In a report published by Business Insider, writers Kaya Moynihan and Marta Garrigo review a number of tips offered by money management experts to help you improve your ability to save and choose the right investments to achieve your goals.

1. Setting goals

Paola Strostegui, director of financial planning at Abante Access, explains that saving $2,000 a month is not the same as saving $10,000, so the first thing you need to do is set goals and figure out what you want to achieve with your savings.

This requires knowing how much is required to achieve goals, and ascertaining whether it is feasible or difficult to achieve. Once you are sure of the amount you need, you can begin to develop an investment plan and set a deadline for achieving the goals.

2. Determine the amount that can be saved

It is important to know your monthly savings capabilities and how quickly you can reach the amount needed to achieve your goals.

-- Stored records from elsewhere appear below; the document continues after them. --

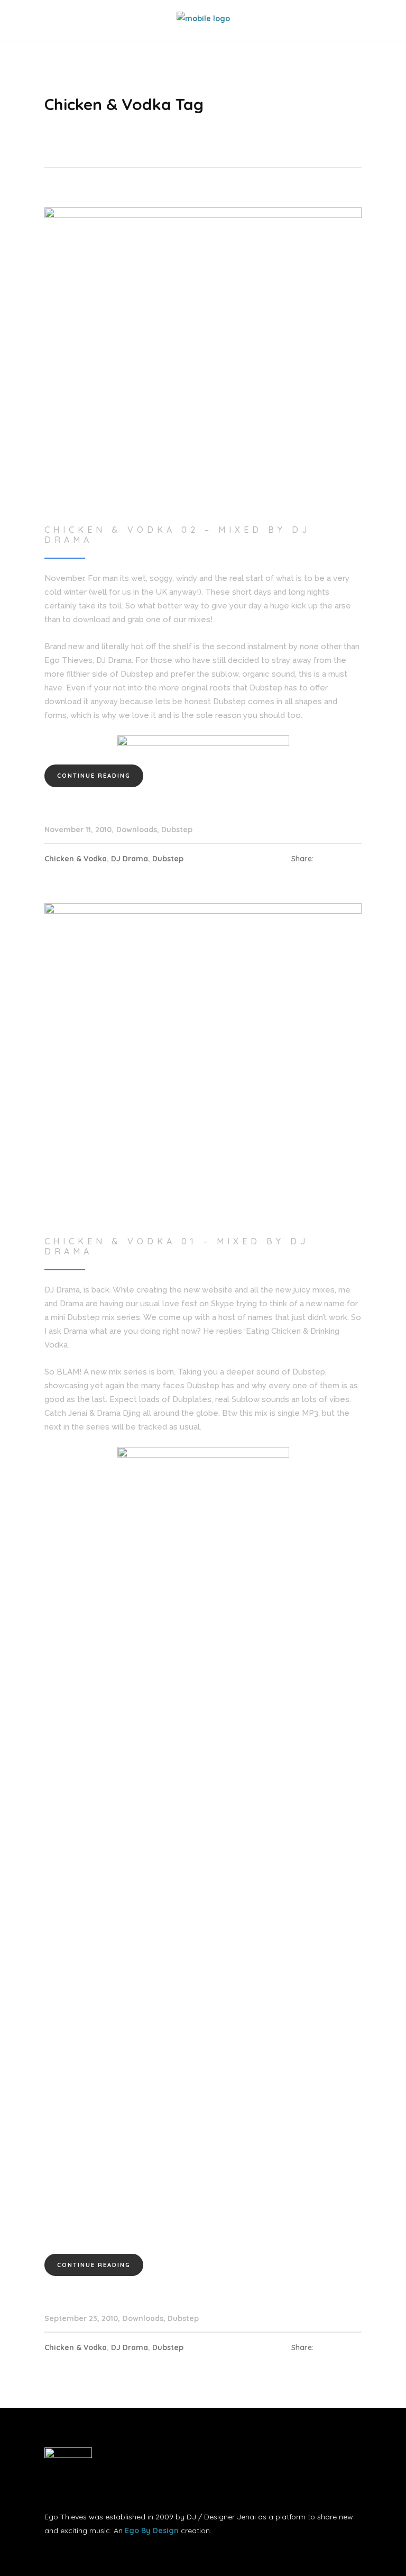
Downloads (136, 829)
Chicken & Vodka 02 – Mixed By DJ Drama (177, 534)
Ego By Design (152, 2530)
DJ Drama (129, 858)
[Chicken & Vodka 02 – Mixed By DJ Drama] (203, 365)
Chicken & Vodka (75, 858)
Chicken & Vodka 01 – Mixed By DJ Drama (176, 1246)
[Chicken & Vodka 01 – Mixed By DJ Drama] (203, 1061)
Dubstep (176, 829)
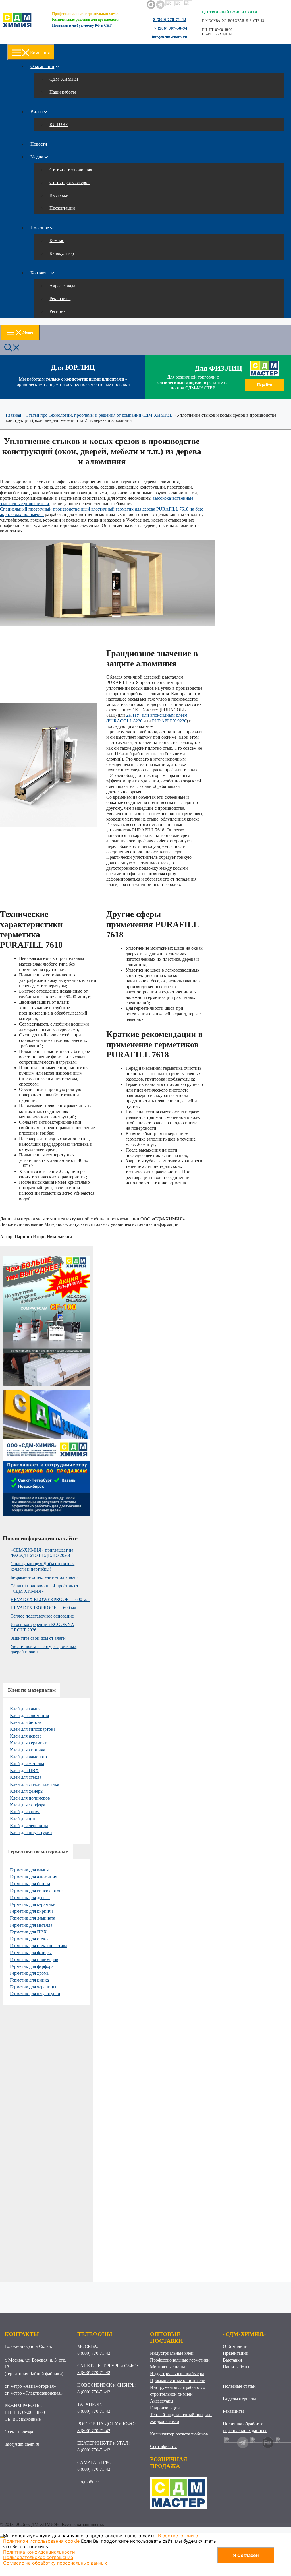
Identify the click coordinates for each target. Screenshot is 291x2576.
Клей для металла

“First of all, you have to set an annual budget, taking into account annual expenses such as taxes, insurance and other expenses,” says financial expert Javier Niederleitner. This way, it will be easier to determine how much you can save.

3. Control of expenses

“A lot of the time, we don’t know where our money is going when we commit to something for the first time,” says Satrostegui. For example, if you sign up for a free loyalty card, the money may be charged at a later time without you even realizing it.

4. Calculate the profit you need

If you have a specific goal and you know the amount that can be saved regularly, this means that you can calculate the profit required to achieve your goals.

It is important to plan the expected profits in a specific time frame, because later you can determine how successful you are in achieving the goals you set at the beginning.

5. Determine your ability to take risks

Knowing your personal risk appetite will help you decide which products to invest in. For example, someone who is very conservative should stay away from investing in stocks, in contrast to someone who is willing to take risks.

“It is important to realize that if you need the money in the short term, it may be better not to invest it, or to invest only the amount you do not need in the short term,” says Niederleitner.

6. Choose the right time to invest in the right products

Financial expert Victor Alvargonzalez stresses that some products may be attractive for a short period, so the right time to invest should be chosen. In fact, it is about monitoring market developments to seize the optimal investment opportunity and take the step that enables you to achieve the greatest gains.

7. Diversification of investments

One of the best ways to ensure you don’t lose all of your money is to use mutual funds because they enable you to combine several types of investments into one product, Satrostegui says.

Alvargonzalez points out that it is important to diversify by buying valuable assets, as you will ensure that investments are balanced.